> [What you need to do]:
- A) Answer these questions using the posts on childhood illnesses.
(i) Until which day of symptoms will most centers exclude a child with coxsackie virus?
(ii) What kind of cough does the croup post say to watch out for?
(iii) How high have the fevers been among the school-age children described in the December post?
- B) Return the passage of the posts on childhood illnesses between "January 26th, 2010" and "with a fever.", inclusive.

BEGIN Text passage

Coxsackie Round 2

June 29th, 2010 § Comments Off on Coxsackie Round 2 § permalink

Coxsackie is back!  I have seen SO MUCH Coxsackie Virus in the last 3-4 weeks, it’s rampant.  Remember, Coxsackie presents with mouth sores, drool and maybe a fever.  Children can really be miserable.  Sometimes adults get it as well.  Pain control and hydration are the keys to getting through this illness.  Acetaminophen or Ibuprofen will help, and don’t forget to push fluids.

See my earlier post this Spring.

Coxsackie Virus “Hand, Foot & Mouth”

March 29th, 2010 § Comments Off on Coxsackie Virus “Hand, Foot & Mouth” § permalink

It’s springtime, finally, and coxsackie virus is starting to run the rounds at the daycares.  Children present with fever and drooling, as the pain from ulcers in the mouth cause decreased appetite and potential dehydration.  Give acetaminophen or ibuprofen to control the fever and pain, and push lots of fluids.  Most centers will exclude your child until day 4 of symptoms, some let the children come sick as it is inevitable that the entire group will come down with the virus since it is spread by direct contact, i.e. drool!  Blisters are also common on the palms, soles and buttocks.  No lotions or creams necessary.  Most symptoms resolve in 7-10 days or earlier.


January 26th, 2010 § Comments Off on Croup § permalink

In the last week or two I’ve seen quite a few cases of croup. Watch out for high-pitched, barky, seal type of cough usually with a fever.
Put your child in the steamy bathroom or sit out on your stoop in the cool outside air. Push fluids and give Motrin™ for fever.
Child must stay home until no fever for twenty-four hours and cough calms.

Fevers going around

December 7th, 2009 § Comments Off on Fevers going around § permalink

I’ve seen a handful of school-age children (5 year old +) and heard of others with similar symptoms, with very high fevers this past week.  The fevers have been 103 and higher with or without a cough, and not much else.  Kids feel much better with Motrin, then the fever returns.   After a few days of this, they get better and are on their way back to school.  The key is most children feel fairly good between fevers, it doesn’t last more than a 2-3 days and they are able to tolerate fluids well.

END Text passage
BEGIN Recorded data

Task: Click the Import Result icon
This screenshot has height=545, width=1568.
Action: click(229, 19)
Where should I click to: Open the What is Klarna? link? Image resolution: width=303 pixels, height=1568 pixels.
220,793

END Recorded data

> [Solutions per task]:
- A)
(i) Day 4 of symptoms.
(ii) A high-pitched, barky, seal type of cough, usually with a fever.
(iii) 103 and higher.

- B)
January 26th, 2010 § Comments Off on Croup § permalink

In the last week or two I’ve seen quite a few cases of croup. Watch out for high-pitched, barky, seal type of cough usually with a fever.